Can you copy the listing word for word, from the line holding "Anton (459, 562)" through the line holding "established (763, 708)", inclusive?

^^^^^^^^

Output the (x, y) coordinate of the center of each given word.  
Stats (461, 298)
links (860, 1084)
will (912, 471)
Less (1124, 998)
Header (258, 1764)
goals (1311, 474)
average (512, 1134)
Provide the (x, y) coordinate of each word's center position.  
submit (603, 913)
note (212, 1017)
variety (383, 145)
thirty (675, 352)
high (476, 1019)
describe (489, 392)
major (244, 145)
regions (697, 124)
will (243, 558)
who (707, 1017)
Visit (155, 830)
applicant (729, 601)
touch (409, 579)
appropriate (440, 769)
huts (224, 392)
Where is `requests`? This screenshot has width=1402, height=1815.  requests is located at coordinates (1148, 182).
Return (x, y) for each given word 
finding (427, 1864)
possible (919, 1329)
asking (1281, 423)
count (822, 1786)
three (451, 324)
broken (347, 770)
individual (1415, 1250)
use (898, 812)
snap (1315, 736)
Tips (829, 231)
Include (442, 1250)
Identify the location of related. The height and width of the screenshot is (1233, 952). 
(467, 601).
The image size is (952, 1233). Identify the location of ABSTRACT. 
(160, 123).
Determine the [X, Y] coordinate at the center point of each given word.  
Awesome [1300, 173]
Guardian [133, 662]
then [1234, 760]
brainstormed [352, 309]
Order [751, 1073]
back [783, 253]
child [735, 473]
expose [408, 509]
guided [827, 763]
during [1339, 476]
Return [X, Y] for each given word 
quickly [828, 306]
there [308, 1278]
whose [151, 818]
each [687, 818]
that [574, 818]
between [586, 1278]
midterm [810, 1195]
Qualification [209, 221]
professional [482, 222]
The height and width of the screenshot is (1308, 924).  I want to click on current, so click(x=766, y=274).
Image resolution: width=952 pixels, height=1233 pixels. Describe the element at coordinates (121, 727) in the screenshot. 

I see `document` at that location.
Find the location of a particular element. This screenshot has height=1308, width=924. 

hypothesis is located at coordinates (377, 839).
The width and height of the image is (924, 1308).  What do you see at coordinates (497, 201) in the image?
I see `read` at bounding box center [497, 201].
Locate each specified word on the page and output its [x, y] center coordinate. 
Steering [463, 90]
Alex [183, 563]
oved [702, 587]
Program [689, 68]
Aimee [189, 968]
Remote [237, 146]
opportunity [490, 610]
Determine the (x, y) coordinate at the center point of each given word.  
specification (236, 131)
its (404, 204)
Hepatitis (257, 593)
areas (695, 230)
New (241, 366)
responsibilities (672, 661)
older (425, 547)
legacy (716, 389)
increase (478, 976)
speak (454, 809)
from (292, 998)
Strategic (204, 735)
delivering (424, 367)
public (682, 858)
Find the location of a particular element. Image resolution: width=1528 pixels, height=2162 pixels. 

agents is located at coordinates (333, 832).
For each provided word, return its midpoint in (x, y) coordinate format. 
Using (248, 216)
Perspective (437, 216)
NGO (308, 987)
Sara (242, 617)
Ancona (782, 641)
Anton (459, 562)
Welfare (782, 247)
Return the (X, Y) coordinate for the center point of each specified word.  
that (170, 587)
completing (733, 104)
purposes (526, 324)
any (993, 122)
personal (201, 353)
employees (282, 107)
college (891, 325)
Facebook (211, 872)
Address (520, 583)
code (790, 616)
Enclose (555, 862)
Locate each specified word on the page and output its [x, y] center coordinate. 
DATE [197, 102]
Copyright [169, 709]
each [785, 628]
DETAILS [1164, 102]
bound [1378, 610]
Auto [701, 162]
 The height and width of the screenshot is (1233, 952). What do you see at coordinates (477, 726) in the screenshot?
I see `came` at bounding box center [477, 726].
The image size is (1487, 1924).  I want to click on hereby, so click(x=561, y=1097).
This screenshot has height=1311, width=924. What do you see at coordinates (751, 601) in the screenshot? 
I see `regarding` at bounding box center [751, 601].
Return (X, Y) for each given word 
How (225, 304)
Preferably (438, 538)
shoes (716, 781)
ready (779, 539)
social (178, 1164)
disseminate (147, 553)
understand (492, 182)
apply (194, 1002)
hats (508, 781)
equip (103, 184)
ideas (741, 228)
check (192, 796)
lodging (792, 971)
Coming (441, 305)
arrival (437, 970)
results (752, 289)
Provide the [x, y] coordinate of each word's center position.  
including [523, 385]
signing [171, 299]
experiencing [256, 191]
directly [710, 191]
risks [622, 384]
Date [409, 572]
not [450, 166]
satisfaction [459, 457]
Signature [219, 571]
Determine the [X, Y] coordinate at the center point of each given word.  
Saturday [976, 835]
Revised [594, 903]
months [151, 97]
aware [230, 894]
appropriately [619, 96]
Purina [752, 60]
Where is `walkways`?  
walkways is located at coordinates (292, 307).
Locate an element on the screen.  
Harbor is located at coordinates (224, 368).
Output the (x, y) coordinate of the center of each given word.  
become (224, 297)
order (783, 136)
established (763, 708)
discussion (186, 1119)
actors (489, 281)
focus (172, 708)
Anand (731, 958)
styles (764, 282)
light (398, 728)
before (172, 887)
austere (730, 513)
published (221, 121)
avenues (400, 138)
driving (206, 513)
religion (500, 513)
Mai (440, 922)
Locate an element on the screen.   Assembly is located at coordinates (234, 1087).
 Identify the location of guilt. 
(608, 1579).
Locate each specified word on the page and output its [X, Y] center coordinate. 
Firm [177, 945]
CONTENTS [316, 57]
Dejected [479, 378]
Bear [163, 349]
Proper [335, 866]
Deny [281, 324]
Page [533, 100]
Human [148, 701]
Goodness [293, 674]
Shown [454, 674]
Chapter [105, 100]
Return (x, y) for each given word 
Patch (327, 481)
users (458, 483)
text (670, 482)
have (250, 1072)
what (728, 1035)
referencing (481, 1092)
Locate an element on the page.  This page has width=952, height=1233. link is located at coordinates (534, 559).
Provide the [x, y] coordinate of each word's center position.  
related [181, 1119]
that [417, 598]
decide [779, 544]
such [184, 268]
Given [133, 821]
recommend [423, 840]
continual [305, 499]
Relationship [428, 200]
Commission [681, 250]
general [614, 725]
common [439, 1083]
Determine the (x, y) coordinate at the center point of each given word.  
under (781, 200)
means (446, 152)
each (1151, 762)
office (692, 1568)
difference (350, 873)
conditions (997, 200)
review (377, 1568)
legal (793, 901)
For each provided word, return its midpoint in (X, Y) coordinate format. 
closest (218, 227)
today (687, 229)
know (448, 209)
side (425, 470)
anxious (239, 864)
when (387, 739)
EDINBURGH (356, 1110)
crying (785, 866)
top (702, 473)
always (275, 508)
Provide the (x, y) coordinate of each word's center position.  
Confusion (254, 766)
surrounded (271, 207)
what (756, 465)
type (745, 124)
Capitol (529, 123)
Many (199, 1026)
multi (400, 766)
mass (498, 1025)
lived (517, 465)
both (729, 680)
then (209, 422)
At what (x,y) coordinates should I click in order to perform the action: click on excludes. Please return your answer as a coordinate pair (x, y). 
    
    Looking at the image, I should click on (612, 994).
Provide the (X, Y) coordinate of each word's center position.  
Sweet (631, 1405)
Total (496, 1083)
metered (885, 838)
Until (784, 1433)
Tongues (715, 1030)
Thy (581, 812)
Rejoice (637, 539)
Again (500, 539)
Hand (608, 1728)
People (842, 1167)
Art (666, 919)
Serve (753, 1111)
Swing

^^^^^^^^

- _Correct answer_
Anton (459, 562)
Welfare (782, 247)
Return the (X, Y) coordinate for the center point of each specified word.  
that (170, 587)
completing (733, 104)
purposes (526, 324)
any (993, 122)
personal (201, 353)
employees (282, 107)
college (891, 325)
Facebook (211, 872)
Address (520, 583)
code (790, 616)
Enclose (555, 862)
Locate each specified word on the page and output its [x, y] center coordinate. 
DATE [197, 102]
Copyright [169, 709]
each [785, 628]
DETAILS [1164, 102]
bound [1378, 610]
Auto [701, 162]
 The height and width of the screenshot is (1233, 952). What do you see at coordinates (477, 726) in the screenshot?
I see `came` at bounding box center [477, 726].
The image size is (1487, 1924).  I want to click on hereby, so click(x=561, y=1097).
This screenshot has height=1311, width=924. What do you see at coordinates (751, 601) in the screenshot? 
I see `regarding` at bounding box center [751, 601].
Return (X, Y) for each given word 
How (225, 304)
Preferably (438, 538)
shoes (716, 781)
ready (779, 539)
social (178, 1164)
disseminate (147, 553)
understand (492, 182)
apply (194, 1002)
hats (508, 781)
equip (103, 184)
ideas (741, 228)
check (192, 796)
lodging (792, 971)
Coming (441, 305)
arrival (437, 970)
results (752, 289)
Provide the [x, y] coordinate of each word's center position.  
including [523, 385]
signing [171, 299]
experiencing [256, 191]
directly [710, 191]
risks [622, 384]
Date [409, 572]
not [450, 166]
satisfaction [459, 457]
Signature [219, 571]
Determine the [X, Y] coordinate at the center point of each given word.  
Saturday [976, 835]
Revised [594, 903]
months [151, 97]
aware [230, 894]
appropriately [619, 96]
Purina [752, 60]
Where is `walkways`?  
walkways is located at coordinates (292, 307).
Locate an element on the screen.  
Harbor is located at coordinates (224, 368).
Output the (x, y) coordinate of the center of each given word.  
become (224, 297)
order (783, 136)
established (763, 708)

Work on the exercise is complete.